Re: writing/emitting to HDFS

2011-09-23 Thread Andy Schlaikjer
How about Scribing messages (and writing to HDFS) during calculation?
Then you could perform bulk log analysis on the output with a separate
Hadoop (or Pig) job.

http://en.wikipedia.org/wiki/Scribe_(log_server)

Andy


On Thu, Sep 22, 2011 at 7:31 AM, Claudio Martella
 wrote:
> Hi Avery,
>
> thanks, yes it does. The question would be though how to share the
> file handle between the vertices on the same node. i could open the
> file on the preApplication() and close it on the postApplication() but
> i would end up potentially with as many files as vertices in the
> graph.
>
> Do you have any idea on this side? Maybe share somehow the handle and a lock?
>
> On Thu, Sep 22, 2011 at 4:07 PM, Avery Ching  wrote:
>> There are some methods in Vertex (i.e. preApplication(), preSuperstep(),
>> postApplication(), postSuperstep()) that can be overidden to do anything you
>> like, for instance write out some data to an HDFS file.  We have an open
>> issue on outputting Aggregator values that is unassigned if you'd like to
>> take a look at it as well (https://issues.apache.org/jira/browse/GIRAPH-10).
>>
>> Hope this helps,
>>
>> Avery
>>
>> On 9/22/11 7:34 AM, Claudio Martella wrote:
>>>
>>> Hello list,
>>>
>>> I have the need to emit to HDFS once in a while some Text. This
>>> doesn't happen necessarily at the end of the computation and I might
>>> need to emit something more complex than just the VertexValue, so I'd
>>> like more control than what the VertexWriter gives me.
>>>
>>> What do you suggest I might do to obtain a handler to a HDFS file (it
>>> can be in parts aswell) to write to?
>>> Is there any code I can start looking at?
>>>
>>> Thanks!
>>> Claudio
>>>
>>
>>
>
>
>
> --
>     Claudio Martella
>     claudio.marte...@gmail.com
>


Re: writing/emitting to HDFS

2011-09-22 Thread Claudio Martella
Hi Avery,

thanks, yes it does. The question would be though how to share the
file handle between the vertices on the same node. i could open the
file on the preApplication() and close it on the postApplication() but
i would end up potentially with as many files as vertices in the
graph.

Do you have any idea on this side? Maybe share somehow the handle and a lock?

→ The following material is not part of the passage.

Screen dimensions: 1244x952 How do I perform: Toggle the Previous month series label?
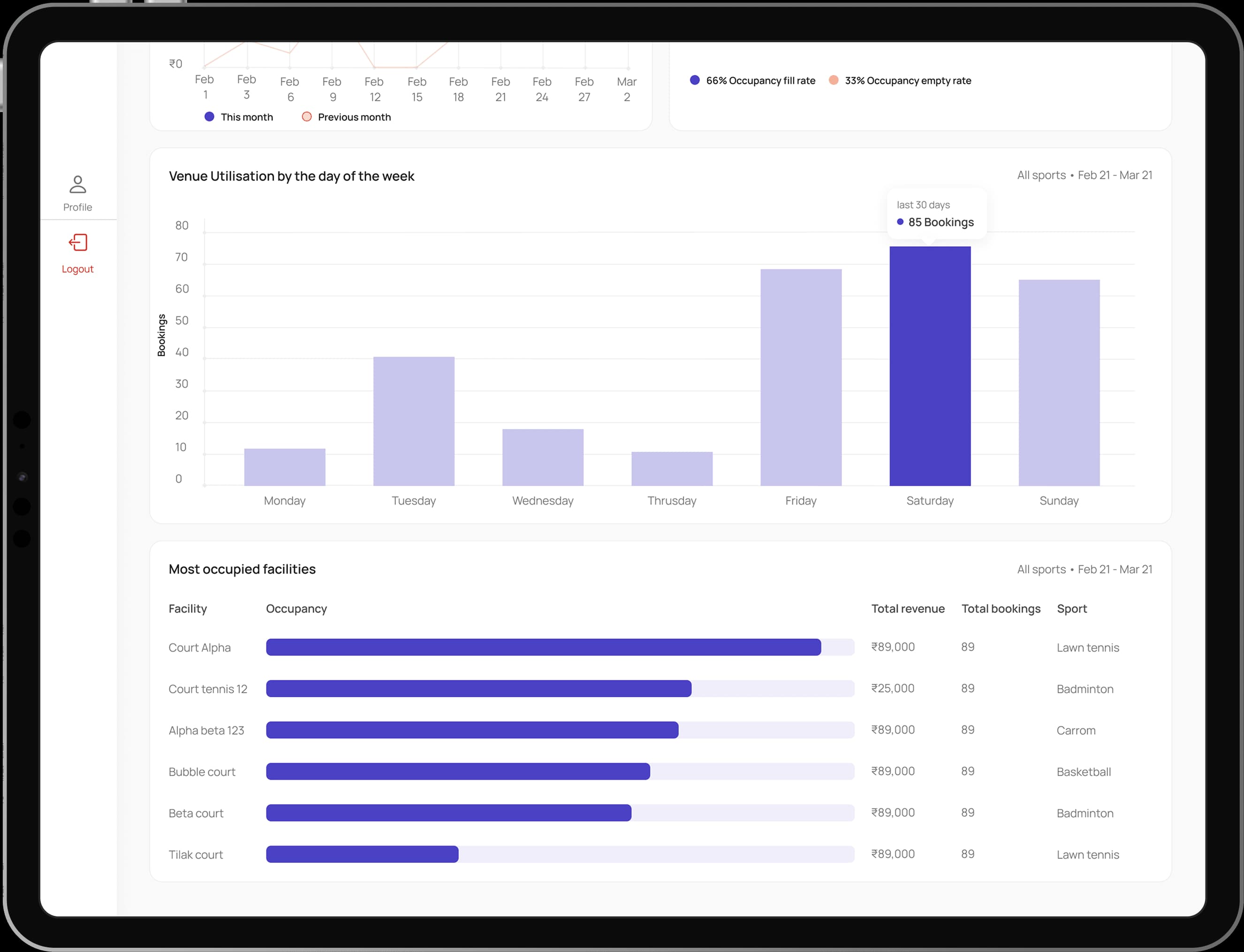(x=354, y=117)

On Thu, Sep 22, 2011 at 4:07 PM, Avery Ching  wrote:
> There are some methods in Vertex (i.e. preApplication(), preSuperstep(),
> postApplication(), postSuperstep()) that can be overidden to do anything you
> like, for instance write out some data to an HDFS file.  We have an open
> issue on outputting Aggregator values that is unassigned if you'd like to
> take a look at it as well (https://issues.apache.org/jira/browse/GIRAPH-10).
>
> Hope this helps,
>
> Avery
>
> On 9/22/11 7:34 AM, Claudio Martella wrote:
>>
>> Hello list,
>>
>> I have the need to emit to HDFS once in a while some Text. This
>> doesn't happen necessarily at the end of the computation and I might
>> need to emit something more complex than just the VertexValue, so I'd
>> like more control than what the VertexWriter gives me.
>>
>> What do you suggest I might do to obtain a handler to a HDFS file (it
>> can be in parts aswell) to write to?
>> Is there any code I can start looking at?
>>
>> Thanks!
>> Claudio
>>
>
>



-- 
    Claudio Martella
    claudio.marte...@gmail.com


Re: writing/emitting to HDFS

2011-09-22 Thread Avery Ching
There are some methods in Vertex (i.e. preApplication(), preSuperstep(), 
postApplication(), postSuperstep()) that can be overidden to do anything 
you like, for instance write out some data to an HDFS file.  We have an 
open issue on outputting Aggregator values that is unassigned if you'd 
like to take a look at it as well 
(https://issues.apache.org/jira/browse/GIRAPH-10).


Hope this helps,

Avery

On 9/22/11 7:34 AM, Claudio Martella wrote:

Hello list,

I have the need to emit to HDFS once in a while some Text. This
doesn't happen necessarily at the end of the computation and I might
need to emit something more complex than just the VertexValue, so I'd
like more control than what the VertexWriter gives me.

What do you suggest I might do to obtain a handler to a HDFS file (it
can be in parts aswell) to write to?
Is there any code I can start looking at?

Thanks!
Claudio